Endocrine Abstracts

Introduction: Diabetes is characterised by increased oxidative stress and an insufficient antioxidant response, which are crucial for the initiation and progression of atherosclerosis. GLP-1 agonists, used for the treatment of diabetes, are considered as cardioprotective agents but under that concept, there are limited data on their ability to influence the endothelial antioxidant response.

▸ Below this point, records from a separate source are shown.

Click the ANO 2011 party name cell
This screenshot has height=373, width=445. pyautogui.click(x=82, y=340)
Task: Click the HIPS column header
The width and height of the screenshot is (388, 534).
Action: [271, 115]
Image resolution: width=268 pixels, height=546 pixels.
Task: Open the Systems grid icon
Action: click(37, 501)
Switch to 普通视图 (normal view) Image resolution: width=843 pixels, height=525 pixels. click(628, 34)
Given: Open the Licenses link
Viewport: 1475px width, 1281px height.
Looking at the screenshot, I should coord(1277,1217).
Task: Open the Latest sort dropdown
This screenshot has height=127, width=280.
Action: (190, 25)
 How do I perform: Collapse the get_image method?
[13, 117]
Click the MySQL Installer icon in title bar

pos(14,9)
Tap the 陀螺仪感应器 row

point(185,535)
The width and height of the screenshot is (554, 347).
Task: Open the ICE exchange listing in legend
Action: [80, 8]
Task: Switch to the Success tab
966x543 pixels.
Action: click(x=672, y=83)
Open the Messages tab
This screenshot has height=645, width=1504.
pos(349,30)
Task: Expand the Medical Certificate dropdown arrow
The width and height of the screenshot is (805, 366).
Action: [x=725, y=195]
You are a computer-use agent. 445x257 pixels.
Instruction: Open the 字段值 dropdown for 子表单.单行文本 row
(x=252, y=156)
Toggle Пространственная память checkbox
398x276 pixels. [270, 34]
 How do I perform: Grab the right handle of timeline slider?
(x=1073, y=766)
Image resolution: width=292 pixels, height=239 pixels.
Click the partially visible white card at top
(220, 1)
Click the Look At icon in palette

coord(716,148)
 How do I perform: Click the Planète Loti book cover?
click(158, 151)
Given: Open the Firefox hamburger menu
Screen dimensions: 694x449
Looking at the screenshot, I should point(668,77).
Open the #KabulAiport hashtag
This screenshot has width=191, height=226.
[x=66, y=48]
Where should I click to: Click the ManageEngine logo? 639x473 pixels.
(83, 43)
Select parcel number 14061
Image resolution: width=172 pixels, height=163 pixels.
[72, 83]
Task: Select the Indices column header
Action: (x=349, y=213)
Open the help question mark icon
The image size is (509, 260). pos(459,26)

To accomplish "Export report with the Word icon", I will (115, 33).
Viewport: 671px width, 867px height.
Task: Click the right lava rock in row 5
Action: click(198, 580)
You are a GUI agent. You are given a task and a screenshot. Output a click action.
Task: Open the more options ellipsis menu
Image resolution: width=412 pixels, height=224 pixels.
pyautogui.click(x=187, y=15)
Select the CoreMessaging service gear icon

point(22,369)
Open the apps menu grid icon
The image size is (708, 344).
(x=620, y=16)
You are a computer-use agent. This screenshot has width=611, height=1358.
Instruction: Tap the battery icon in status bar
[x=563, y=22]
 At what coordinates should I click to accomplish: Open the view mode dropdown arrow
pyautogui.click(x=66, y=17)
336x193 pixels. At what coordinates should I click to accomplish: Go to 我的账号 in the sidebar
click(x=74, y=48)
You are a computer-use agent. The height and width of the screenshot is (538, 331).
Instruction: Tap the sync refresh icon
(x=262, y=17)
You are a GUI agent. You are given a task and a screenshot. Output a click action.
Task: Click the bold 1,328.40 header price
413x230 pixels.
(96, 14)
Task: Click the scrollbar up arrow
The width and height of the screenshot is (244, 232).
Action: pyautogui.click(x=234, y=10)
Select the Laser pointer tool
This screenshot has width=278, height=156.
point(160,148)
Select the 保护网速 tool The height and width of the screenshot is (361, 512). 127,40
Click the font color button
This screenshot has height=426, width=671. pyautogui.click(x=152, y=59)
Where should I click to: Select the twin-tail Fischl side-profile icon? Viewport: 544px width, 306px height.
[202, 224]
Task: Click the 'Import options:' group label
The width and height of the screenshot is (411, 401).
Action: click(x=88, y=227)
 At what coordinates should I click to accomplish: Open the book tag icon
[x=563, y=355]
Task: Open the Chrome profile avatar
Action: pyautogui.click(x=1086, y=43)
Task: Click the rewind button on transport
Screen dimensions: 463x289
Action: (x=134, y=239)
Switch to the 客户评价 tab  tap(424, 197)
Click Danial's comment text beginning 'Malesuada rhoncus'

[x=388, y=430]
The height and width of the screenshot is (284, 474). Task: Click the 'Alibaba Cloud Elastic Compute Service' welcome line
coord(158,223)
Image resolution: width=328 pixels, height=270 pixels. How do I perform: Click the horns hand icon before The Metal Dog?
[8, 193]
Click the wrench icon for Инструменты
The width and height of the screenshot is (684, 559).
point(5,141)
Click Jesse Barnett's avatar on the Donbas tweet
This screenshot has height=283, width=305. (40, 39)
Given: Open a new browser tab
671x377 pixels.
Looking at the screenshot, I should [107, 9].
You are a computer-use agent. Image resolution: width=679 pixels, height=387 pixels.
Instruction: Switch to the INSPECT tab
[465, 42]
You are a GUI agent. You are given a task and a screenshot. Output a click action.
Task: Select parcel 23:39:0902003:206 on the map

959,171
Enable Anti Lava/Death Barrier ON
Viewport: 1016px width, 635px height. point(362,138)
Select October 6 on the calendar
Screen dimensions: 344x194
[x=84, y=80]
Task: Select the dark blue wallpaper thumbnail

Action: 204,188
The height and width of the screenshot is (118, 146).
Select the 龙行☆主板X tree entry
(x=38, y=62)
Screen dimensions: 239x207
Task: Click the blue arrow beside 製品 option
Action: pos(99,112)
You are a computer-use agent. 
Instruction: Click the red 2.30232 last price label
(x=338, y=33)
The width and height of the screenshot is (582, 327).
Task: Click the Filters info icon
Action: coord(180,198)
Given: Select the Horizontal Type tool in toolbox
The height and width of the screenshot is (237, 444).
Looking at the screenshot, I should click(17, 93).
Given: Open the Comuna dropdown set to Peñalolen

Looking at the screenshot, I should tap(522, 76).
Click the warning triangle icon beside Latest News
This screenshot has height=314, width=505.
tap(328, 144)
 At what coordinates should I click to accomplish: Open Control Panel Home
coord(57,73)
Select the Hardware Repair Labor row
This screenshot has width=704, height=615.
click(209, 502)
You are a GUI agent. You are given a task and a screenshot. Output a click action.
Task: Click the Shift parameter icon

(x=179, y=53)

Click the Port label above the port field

Methods: In order to answer this question we studied the influence of liraglutide, a known long-lasting GLP-1 agonist, on the antioxidant response markers (superoxide dismutase (SOD), catalase, glutathione (GSH) system, endothelial nitric oxide synthase (eNOS), intracellular reactive oxygen species (ROS) and extracellular nitric oxide (NOx)) of Eahy926 macroendothelial cells pre-treated in hyperglycemic (25 mM) environment for 2 h.

Results: Hyperglycemia significantly increased the endothelial intracellular ROS content (P<0.001) and decreased eNOS (P<0.05), SOD (P<0.05) and catalase (P<0.001) activity, GSH recycling rate (P<0.001) and Nox levels (P<0.05). Liraglutide (40 nM) restored the increased intracellular ROS to levels comparable to normal glucose treated cells (control). The elimination of intracellular ROS was accomplished by the activation of SOD (P<0.05) and catalase (P<0.001) enzymatic antioxidant response and the increase (P<0.001) of intracellular GSH recycling rate. Moreover, liraglutide restored also eNOS activity and NOx release (P<0.05).

Conclusions: Our results indicate that liraglutide is involved in the redox balance of endothelial cells. Its ability to counterbalance the increased endothelial free radicals induced by hyperglycemia seems to work as a protective mechanism restoring cell function and ameliorating the progression of atherosclerosis process.